China Evergrande Group missed paying bond interest due yesterday, two bondholders said, its second unpaid offshore debt obligation in a week.

However the cash-strapped company today made a partial payment to some of its onshore investors.

The company, reeling under a debt pile of $305 billion, was due yesterday to make a $47.5m bond interest payment on its 9.5% March 2024 dollar bond.

It had missed $83.5m in coupon payments last week.

With liabilities equal to 2% of China's GDP, Evergrande has sparked concerns its woes could spread through the financial system and reverberate around the world.

However worries have eased somewhat after the central bank vowed to protect homebuyers' interests.

China's central bank urged financial institutions to cooperate with relevant departments and local governments to maintain the "stable and healthy" development of the real estate market and safeguard housing consumers' interests.

Evergrande's silence on its offshore payment obligations has, however, has left global investors wondering if they will have to swallow large losses when 30-day grace periods end for coupons that were due on September 23 and September 29.

The developer's treatment of offshore investors, however, contrasts with the way the company is managing its onshore liabilities.

Evergrande said today that its wealth management unit has made a 10% repayment of wealth management products (WMPs), which are largely owned by onshore retail investors, that are due by September 30.

The payment was made today and relevant funds have been issued to investors' accounts, Evergrande said in a notice posted on its website. It did not specify how much money was paid.

The two missed offshore payments come as the company, which has nearly $20 billion in offshore debt, faces deadlines on dollar bond coupon payments totalling $162.38m in the next month.

Once China's top-selling developer, Evergrande is now expected to be one of the largest-ever restructurings in the country.
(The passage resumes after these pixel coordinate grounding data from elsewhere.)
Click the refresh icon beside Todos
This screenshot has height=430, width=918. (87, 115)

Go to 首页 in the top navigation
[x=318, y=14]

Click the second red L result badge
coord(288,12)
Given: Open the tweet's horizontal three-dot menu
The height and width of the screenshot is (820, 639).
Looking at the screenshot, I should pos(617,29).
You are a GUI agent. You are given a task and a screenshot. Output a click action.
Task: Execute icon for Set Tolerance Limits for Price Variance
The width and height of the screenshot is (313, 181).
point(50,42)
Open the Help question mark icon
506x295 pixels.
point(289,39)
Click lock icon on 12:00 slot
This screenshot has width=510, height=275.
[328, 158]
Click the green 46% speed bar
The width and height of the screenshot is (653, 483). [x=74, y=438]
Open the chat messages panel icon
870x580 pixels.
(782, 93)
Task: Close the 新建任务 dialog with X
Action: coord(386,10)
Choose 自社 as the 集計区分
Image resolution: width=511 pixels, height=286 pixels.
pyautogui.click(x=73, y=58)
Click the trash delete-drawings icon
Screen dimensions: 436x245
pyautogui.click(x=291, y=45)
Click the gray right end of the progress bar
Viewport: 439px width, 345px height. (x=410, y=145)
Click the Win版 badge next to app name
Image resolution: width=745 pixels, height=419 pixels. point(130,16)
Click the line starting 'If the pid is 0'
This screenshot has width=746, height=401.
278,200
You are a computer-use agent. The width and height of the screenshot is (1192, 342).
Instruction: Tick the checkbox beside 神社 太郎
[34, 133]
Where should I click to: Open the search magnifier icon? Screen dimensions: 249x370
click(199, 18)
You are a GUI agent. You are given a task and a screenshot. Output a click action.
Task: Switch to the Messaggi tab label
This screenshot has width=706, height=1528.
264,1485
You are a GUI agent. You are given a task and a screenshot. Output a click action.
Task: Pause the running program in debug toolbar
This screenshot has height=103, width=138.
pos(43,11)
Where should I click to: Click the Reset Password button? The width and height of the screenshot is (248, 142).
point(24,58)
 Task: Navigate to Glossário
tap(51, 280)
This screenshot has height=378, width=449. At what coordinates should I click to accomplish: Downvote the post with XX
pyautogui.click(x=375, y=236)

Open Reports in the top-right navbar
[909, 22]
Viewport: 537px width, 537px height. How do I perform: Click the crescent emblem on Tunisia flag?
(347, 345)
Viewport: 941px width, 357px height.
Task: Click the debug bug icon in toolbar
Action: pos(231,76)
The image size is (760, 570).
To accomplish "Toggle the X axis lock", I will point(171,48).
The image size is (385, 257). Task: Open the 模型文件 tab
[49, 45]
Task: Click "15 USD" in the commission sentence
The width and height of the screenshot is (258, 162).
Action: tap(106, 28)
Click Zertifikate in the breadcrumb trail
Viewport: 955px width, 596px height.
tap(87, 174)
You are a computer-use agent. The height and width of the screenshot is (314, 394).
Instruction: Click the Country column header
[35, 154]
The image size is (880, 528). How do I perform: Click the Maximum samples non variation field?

It has been prioritising its onshore liabilities amid concerns that its troubles could trigger social unrest.

"I can't see there being much willingness to give a fairer outcome to offshore bondholders rather than onshore banks, let alone house buyers and people who have lent onshore through the personal loan structures," said Alexander Aitken, a partner at Herbert Smith Freehills in Hong Kong.

"Of course legally there is also structural subordination from being offshore, which means lenders to Evergrande's onshore subsidiaries get paid before lenders to the parent company or any offshore debt issuer," he added.

Beijing is unlikely to intervene directly to resolve Evergrande's crisis in the form of a bailout, but analysts say it is wary of a messy collapse that could fuel unrest.

Disgruntled home buyers, investors and suppliers have staged protests at Evergrande offices this month, although authorities have clamped down on such activity.

There was a visible police and security presence outside Evergrande's headquarters in the southern city of Shenzhen today.

Authorities have in recent days prodded government-owned firms and state-backed property developers to purchase some Evergrande assets to reduce such risks.

Evergrande said yesterday that it would sell a 9.99 billion yuan ($1.5 billion) stake it owns in Shengjing Bank to a state-owned asset management company.

The bank, one of Evergrande's main lenders, demanded all net proceeds from the sale go towards settling the developer's debts with Shengjing, which had 7 billion yuan in loans to Evergrande as of the first half last year.

Separately, Evergrande's Pearl River Delta business said in a WeChat post this week that construction had resumed on nearly 20 developments in the area.

The post showed photos of various sites, and said that work resumption had accelerated since Evergrande vowed at the beginning of the month to deliver homes to buyers.

Its main onshore unit Hengda Real Estate Group announced a resolution of an onshore bond coupon payment on September 23 through "private negotiations".